F.C-D : Oui avant l’intervention des Versaillais pour reprendre Paris, ils n’ont rien vandalisé. C’est l’image qui est restée mais ils ne l’ont pas fait. Le moment où ils ont effectivement commencé à brûler les bâtiments publics, c’est en réponse à l’attaque de Thiers au cours de la semaine sanglante. C’était le seul moyen qu’ils avaient face aux troupes versaillaises qui étaient sans pitié et fusillaient à tour de bras. 24000 morts, fusillés en une semaine, c’est énorme.
D’autant que les Communards portaient en eux toutes les grandes réformes qui vont être mises en place dans la première partie de la IIIe République, entre 1880 et la Première Guerre Mondiale : la liberté de la presse (1881), la liberté syndicale (1884), la liberté d’associations et de réunions, l’instruction laïque, publique, gratuite et obligatoire jusqu’à 13 ans pour éviter que les enfants aillent à l’usine à 8 huit ans. Ensuite, la loi de 1901 sur les associations, puis celle de la séparation de l’Église et de l’Etat en 1905. Toutes ces grandes réformes ont mis entre 35 ans et 40 ans pour être votées alors que les Communards en rêvaient déjà !
La Proclamation de la Commune de la Paris, Le Monde Illustré du 8 avril 1871 © FCD
Vous parliez des erreurs stratégiques de la Commune qui selon vous l’a empêchée d’être victorieuse. Quelles sont-elles ?
F.C-D : La première erreur des Communards est d’avoir exécuté les deux généraux capturés le 18 mars 1871 lorsque Thiers envoie 4000 soldats à Montmartre récupérer les canons achetés par le peuple pour lutter contre les Prussiens et mis à l’abri sur la butte. Mais les soldats, crosse en l’air, refusent de tirer sur le peuple avec lequel ils fraternisent. Georges Clémenceau, alors jeune maire de Montmartre refuse l’exécution sommaire et sans jugement des deux généraux, qui auraient pu servir de monnaie d’échange pour libérer Auguste Blanqui (révolutionnaire socialiste français, père de l’anarchisme, NDLR) mais malheureusement, il arrive trop tard pour les sauver.
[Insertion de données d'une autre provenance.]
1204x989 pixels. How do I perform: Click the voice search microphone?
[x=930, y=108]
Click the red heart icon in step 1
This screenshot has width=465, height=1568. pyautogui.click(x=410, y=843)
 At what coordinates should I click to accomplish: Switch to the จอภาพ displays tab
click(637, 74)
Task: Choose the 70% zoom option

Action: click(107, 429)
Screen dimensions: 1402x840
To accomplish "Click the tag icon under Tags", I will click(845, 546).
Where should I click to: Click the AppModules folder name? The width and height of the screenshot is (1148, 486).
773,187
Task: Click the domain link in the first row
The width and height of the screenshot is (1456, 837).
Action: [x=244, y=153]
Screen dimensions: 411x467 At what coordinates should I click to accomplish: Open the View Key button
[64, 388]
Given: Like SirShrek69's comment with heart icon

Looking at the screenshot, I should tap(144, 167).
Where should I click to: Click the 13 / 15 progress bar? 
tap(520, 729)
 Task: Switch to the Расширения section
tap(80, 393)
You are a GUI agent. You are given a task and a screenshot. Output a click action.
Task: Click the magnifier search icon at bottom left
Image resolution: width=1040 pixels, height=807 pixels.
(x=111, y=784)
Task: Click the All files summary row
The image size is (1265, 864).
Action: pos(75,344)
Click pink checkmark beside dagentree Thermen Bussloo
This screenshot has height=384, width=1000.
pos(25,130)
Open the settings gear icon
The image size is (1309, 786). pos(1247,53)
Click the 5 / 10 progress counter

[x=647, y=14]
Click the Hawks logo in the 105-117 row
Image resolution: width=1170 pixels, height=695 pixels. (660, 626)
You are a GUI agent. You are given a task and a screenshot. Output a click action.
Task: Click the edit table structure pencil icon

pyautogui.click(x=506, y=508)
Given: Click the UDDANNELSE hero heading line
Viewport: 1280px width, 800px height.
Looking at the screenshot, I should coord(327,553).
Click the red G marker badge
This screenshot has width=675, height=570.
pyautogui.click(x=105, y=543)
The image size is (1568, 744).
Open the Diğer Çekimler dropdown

Dans mon livre j’imagine que Clémenceau et un jeune capitaine, dont je vous laisse découvrir le nom, arrivent à temps pour sauver les généraux et les échanger contre Auguste Blanqui, qui a déjà passé 36 ans en prison et qui devient le guide la Commune.
La seconde erreur est de ne pas avoir marché tout de suite sur Versailles où Thiers s’était replié avec son gouvernement le 18 mars. Les Communards disposent alors d’une Garde Nationale de 200 000 hommes mais ils sont mal armés, mal organisés et manquent de discipline. Leur hésitation va permettre alors à Thiers de réorganiser ses troupes en faisant libérer des prisonniers et d’entrer dans Paris fin mai 1871.
Enfin, la troisième erreur est que les Communards ont eu des scrupules à s’emparer de la Banque de France qui comptait dans ses caisses un trésor de 3 millIiards de franc-or. Les Communards n’étaient pas des financiers et ils n’ont pas pris conscience de l’importance qu’il y avait à contrôler cette banque. Pour leur malheur.
Propos recueillis par Sophie Deschamps
Frédéric Cuillerier-Desroches La Victoire de la Commune 18mars-28 mai 1871, Sdi Éditions. Un ouvrage disponible à Orléans dans les librairies Aux Temps Modernes et Chantelivre.